WASHINGTON - Adding momentum to the deposit insurance reform debate, the Federal Reserve Board is expected today to endorse virtually all of the recommendations made by the Federal Deposit Insurance Corp. in April.

Weighing in for the first time at a House Financial Services subcommittee hearing, Fed Governor Laurence H. Meyer is expected to support merging the bank and thrift funds, imposing risk-based premiums on each institution "no matter how well capitalized and well rated it may be or how high the fund's reserves," and offering rebates based on historical contributions.

Mr. Meyer is also expected to endorse replacing the statutory threshold that requires the FDIC keep $1.25 in reserves for every $100 in insured deposits with a more flexible range.

"I want to compliment the FDIC for an excellent report that highlights the issues and develops an integrated framework for addressing them," according to a draft copy Mr. Meyer's testimony obtained by American Banker Wednesday. "We urge the Congress to use that framework for promptly developing a detailed legislative proposal that addresses the most important deficiencies in our current deposit insurance system."

According to the draft, Mr. Meyer will outline the current system's many flaws, including the fact that 92% of institutions pay nothing in premiums because they are in the best-rated risk category and the reserve ratio is above 1.25%. In particular, he reportedly will cite the so-called "free riders" -- a term that includes two brokerage houses that have moved billions of dollars to insured accounts without paying new premiums and hundreds of other institutions that have never paid for deposit insurance.

"Included in this group were banks that have never paid any premium for their, in some cases substantial, coverage and fast-growing entities whose past premiums were extraordinarily small relative to their current coverage. We believe that these anomalies were never intended by the framers of the Deposit Insurance Fund Act of 1996 and should be addressed by the Congress," Mr. Meyer is expected to say.

Mr. Meyer will reportedly endorse giving the FDIC much more leeway in determining the size of the reserve funds, and when premiums should be increased.

"In addition to widening the range, the board would recommend that the FDIC be given the latitude to temporarily relax floor or ceiling ratios on the basis of current and anticipated banking conditions and expected needs for resources to resolve failing institutions," Mr. Meyer is expected to testify.

That kind of support surprised many industry observers, who had expected the Fed to be more critical of the FDIC's recommendations. Indeed, Mr. Meyer is expected to throw water on at least one proposal -- tying the coverage level per account to inflation.

According to his testimony, the Fed opposes significantly increasing the coverage limit, and even rejects the notion of indexing coverage to inflation. (Fed Chairman Alan Greenspan came out against raising coverage levels last summer.) "The board does not support this recommendation and believes that, at this time, the current ceiling should be maintained," Mr. Meyer is expected to say. "In the board's judgement, it is unlikely that increased coverage, even by indexing, today would add measurably to the stability of the banking system."

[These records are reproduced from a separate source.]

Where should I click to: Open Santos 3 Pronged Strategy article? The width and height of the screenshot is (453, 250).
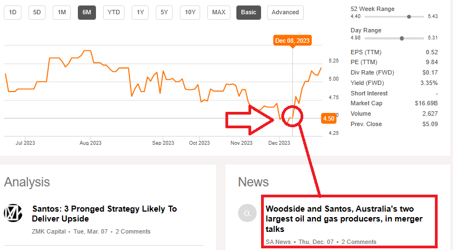coord(105,213)
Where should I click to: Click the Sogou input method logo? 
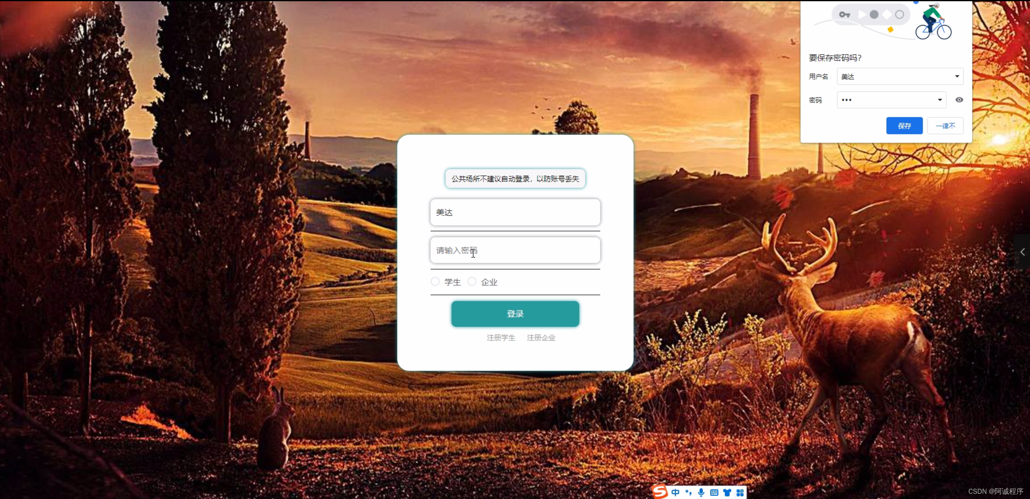pyautogui.click(x=660, y=492)
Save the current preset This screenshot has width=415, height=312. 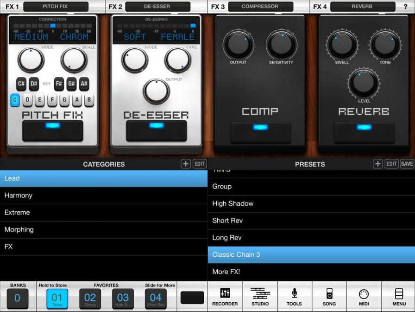pos(407,164)
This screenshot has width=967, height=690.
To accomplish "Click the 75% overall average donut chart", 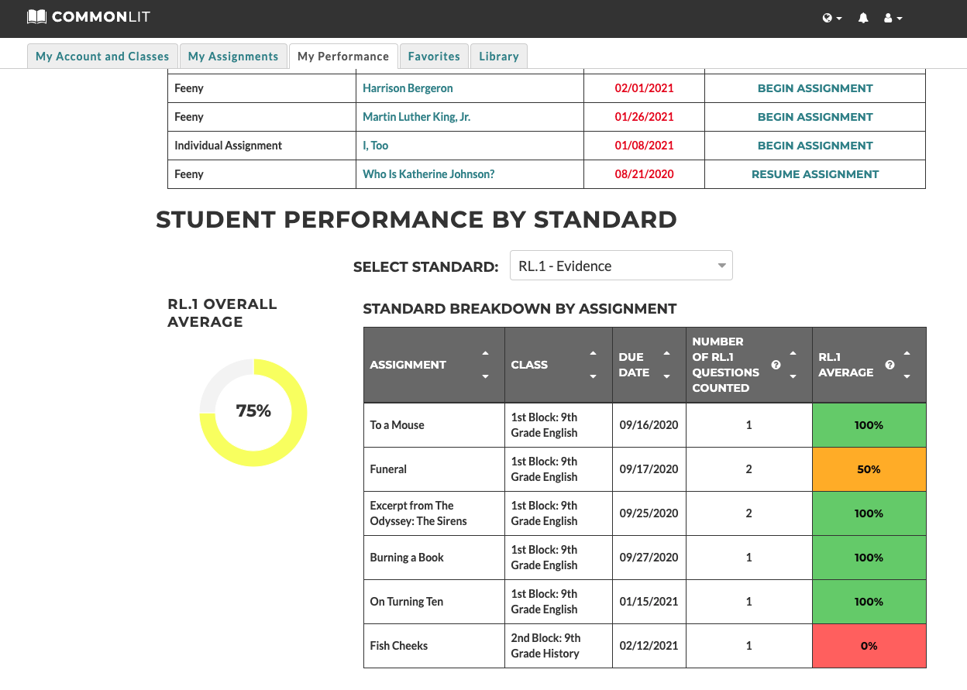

Mr. Meyer is expected to argue that most depositors have not voiced support for increasing the coverage level because they are already adept at obtaining the coverage they want by opening multiple accounts. The Fed will also likely rebut the argument that community banks need higher coverage levels to compete with larger organizations that control several banks and therefore offer say $600,000 of insurance.

"While the board believes that such offerings are a misuse of deposit insurance, raising the coverage limit for each account would also increase the aggregate amount of insurance coverage that large multibank organizations would be able to offer, so the disparity would remain," Mr. Meyer is expected to testify.

Beyond coverage, the Fed will likely only suggest slight changes to the FDIC's proposals. For example, Mr. Meyer is expected to take issue with the FDIC's plan to cap risk-based premiums at a certain point because they fear increased premiums would only contribute to an institution's failure. Mr. Meyer will not be sympathetic.

"We believe that capping premiums may end up costing the insurance fund more in the long run should these weak institutions fail anyway, with the delay increasing the ultimate cost of resolution," he is expected to say.

But Mr. Meyer will not be the only person weighing in today.

Industry representatives and legislators are also watching the Treasury Department, which is expected to send an official today to testify before the financial institutions subcommittee. That testimony would be the first detailed comments on the topic by members of the Bush administration.

"It is an important day politically for deposit insurance reform," said Edward L. Yingling, chief lobbyist for the American Bankers Association. "Their views are going to be very significant."

Also scheduled to testify are Comptroller of the Currency John D. Hawke Jr. and outgoing Office of Thrift Supervision Director Ellen Seidman, both of whom have said they mostly support the reform effort.

But Mr. Hawke is expected to continue pushing for a provision that would have the deposit insurance funds absorb the cost of all federal and state bank supervision. He has argued that the Comptroller's Office, the OTS, and state examiners should be reimbursed for the cost of supervising banks because federal supervision of state non-member banks is already taken from the Bank Insurance Fund. But that plan has met harsh criticism from industry representatives, who say its inclusion would kill any reform bill.